Strategy Is a Team Sport

Having facilitated hundreds of strategy events, I’ve noticed an interesting pattern. When a team of executives and board directors can do their best thinking together, to work as what I call the strategic mind of the enterprise, they achieve much more effective strategic breakthroughs, more achievable yet more ambitious strategies. They are more focused, more aligned, and there is more energy and commitment as they move into mobilisation.

The other pattern is those strategies driven by only a few individuals, or developed in siloes and brought together physically as one document, but not a coherent whole. This approach leads to what I call alignment theatre, where everyone is nodding but secretly no-one is committed. Mobilisation stalls and the whole strategy is questionable.

Myth of the Lone Strategic Genius

The myth of the lone strategic genius is killing enterprise strategy. Companies keep investing in individual brilliance, sending selected executives to elite programmes or deferring to the most articulate voice in the room, then wondering why strategies feel disconnected and fragmented.

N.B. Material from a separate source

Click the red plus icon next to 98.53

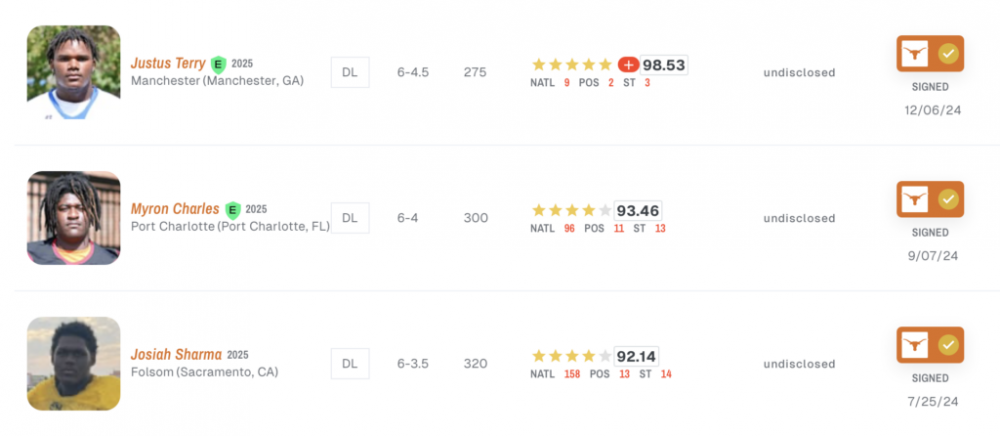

Another problem occurs when organisations run strategy processes bereft of team thinking exercises, and enterprise strategy becomes more of a collection than a collective. Strategic plans read like a mixtape of miscellaneous greatest hits rather than an album written by a tight band. No coherence, no creative spark, no collective genius or vibe. Each executive writes their part, but nobody’s composing the whole.

The Domineering Voice Problem

Some strategy sessions are inadvertently controlled by a single voice, often an executive or director with strong opinions or extensive credentials who intimidates others, whether intentionally or not. This converts group strategy sessions into monologues, creating superficial alignment through acquiescence rather than genuine collaboration.

I once worked with a highly experienced executive who had built multiple successful businesses. In traditional settings, their voice would dominate through sheer authority. But when we structured the process to actively solicit diverse input, something remarkable happened. They relished the feedback from other executives, recognising that collective insight strengthened their own thinking in ways their individual expertise couldn’t achieve alone.  In doing so, that executive also became a respected and valued thinking peer for the other executives, rather than an aloof expert.

The same transformation occurred when boards shifted from being strategy approvers to strategic thinking partners. Instead of rubber-stamping often consultant-crafted plans, directors became genuine contributors to strategic dialogue, bringing their diverse experience and governance perspective to enrich the conversation – adding to and sharpening the strategic thinking.

The Team Capability Imperative

Strategic mastery demands collective engagement because no individual, regardless of expertise, possesses the full spectrum of insights needed for robust enterprise strategy. Frontline observations, customer insights, technical constraints, and financial realities must be integrated through genuine dialogue, not merely pre-reading or fodder for long presentation sessions.

Beyond breadth of perspective lies the question of risk. When strategic capability resides in just one or two individuals, the organisation becomes vulnerable with every executive transition. Teams that author their strategies together create resilience through distributed capability, protecting the organisation from key person dependency and ensuring strategic continuity across leadership changes.

Perhaps most critically, teams that author strategies together move beyond alignment theatre to genuine commitment. This isn’t strategy by committee or consensus-driven mediocrity. It’s about creating structured environments where robust debate flourishes, where diverse perspectives enhance decision-making, and where psychological safety enables the challenging conversations that generate both breakthrough thinking and shared ownership.

Building Strategic Team Capability

Create Psychological Safety:

• Explicitly value collective genius over individual brilliance
• Normalise constructive tension as essential to strategic clarity
• Encourage “strong views, lightly held” as a collaboration mindset

Structure for Success:

• Give equal speaking time and actively solicit input from quieter members
• Slow the pace to enable deeper strategic thinking
• Encourage leaders to challenge across functional boundaries and provide feedback “out of their lanes”

Foster Democratic Engagement:

• Value fresh perspectives from those without sophisticated strategic vocabularies
• Embrace boards as strategic thinking partners, not just approvers
• Work on real problems together rather than presenting individually generated solutions

From Solo Performance to Strategic Mind

The most powerful strategies emerge when diverse perspectives unite around genuine challenges. Teams that learn strategy together don’t just create better plans, they develop the collective strategic muscle that survives transitions, adapts to change, and translates effectively into aligned action.

Strategy isn’t a collection of solo performances. It’s ensemble work that requires every voice to create something greater than any individual could achieve alone. When your leadership team becomes the strategic mind of the enterprise, you move beyond alignment theatre to genuine commitment, beyond disconnected plans to coherent breakthroughs, beyond individual brilliance to collective genius.

That’s when strategy becomes what it should always be: a team sport.